PROBLEM DETAILS:
Reproduce the entries in the stretch from the line containing "Where should I" through the line containing "pos(156,243)", requests included, adding 47 to every coordinate in the answers.

INPUT MATERIAL:

◆ ◆ ◆ ◆ ◆ ◆ ◆

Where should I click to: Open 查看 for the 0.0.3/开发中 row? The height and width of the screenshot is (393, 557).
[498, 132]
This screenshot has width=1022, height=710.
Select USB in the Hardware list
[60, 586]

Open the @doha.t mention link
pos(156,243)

◆ ◆ ◆ ◆ ◆ ◆ ◆

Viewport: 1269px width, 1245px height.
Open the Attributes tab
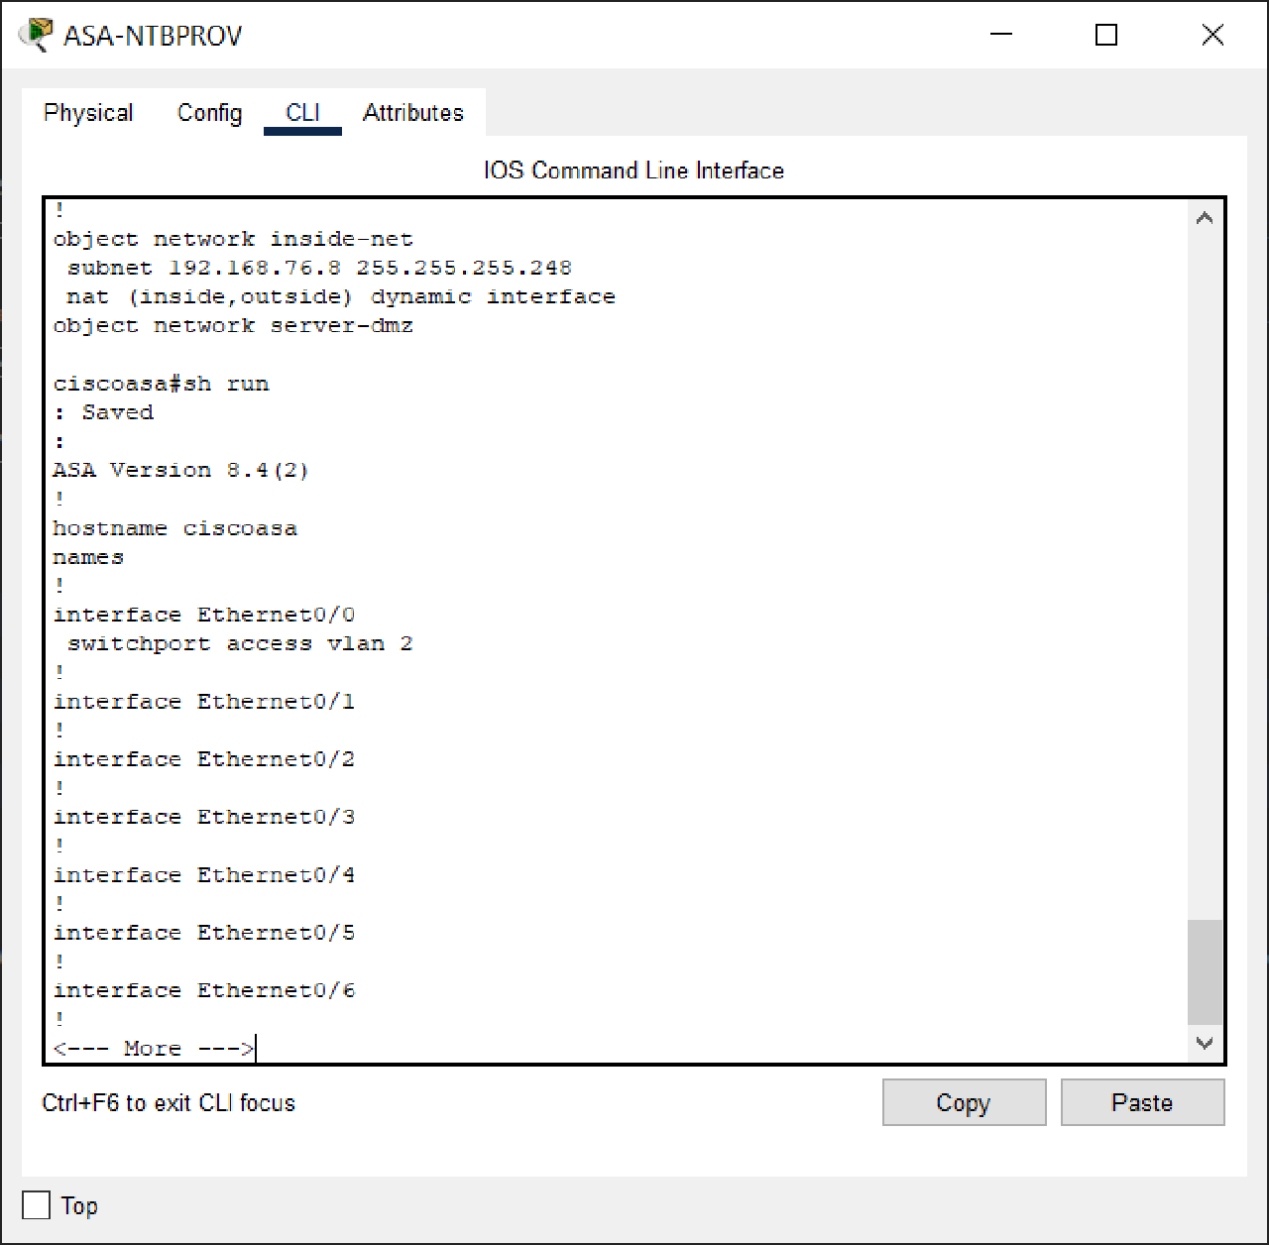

◆ ◆ ◆ ◆ ◆ ◆ ◆

WORKED ANSWER:
Where should I click to: Open 查看 for the 0.0.3/开发中 row? The height and width of the screenshot is (393, 557).
[545, 179]
This screenshot has width=1022, height=710.
Select USB in the Hardware list
[107, 633]

Open the @doha.t mention link
pos(203,290)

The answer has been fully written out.